Task goal:
Pictures are to be left out; everything else in the records must be repeated exactly.

Data shown:
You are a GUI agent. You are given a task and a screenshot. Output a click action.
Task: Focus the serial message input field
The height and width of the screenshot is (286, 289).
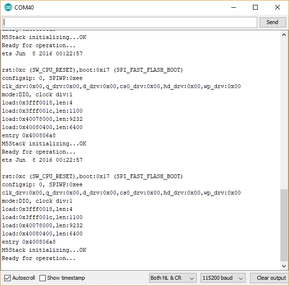click(130, 22)
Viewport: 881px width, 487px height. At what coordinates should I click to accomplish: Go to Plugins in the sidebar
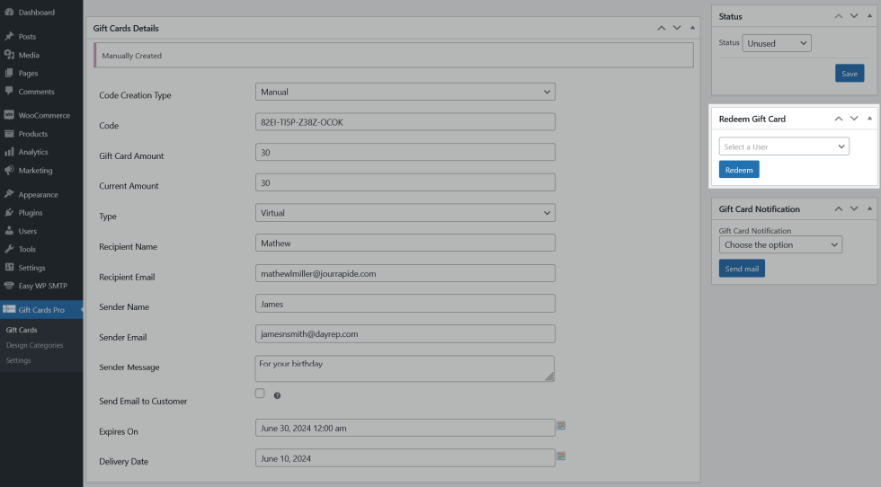click(x=31, y=213)
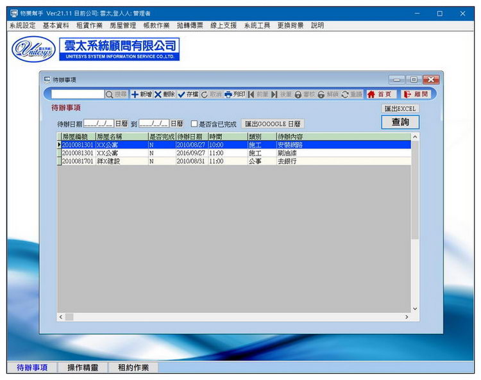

Solution for this task:
You are a GUI agent. You are given a task and a screenshot. Output a click action.
Task: Focus the serial message input field
The height and width of the screenshot is (286, 289).
click(130, 22)
Viewport: 881px width, 487px height. At what coordinates should I click to accomplish: Go to Plugins in the sidebar
click(x=31, y=213)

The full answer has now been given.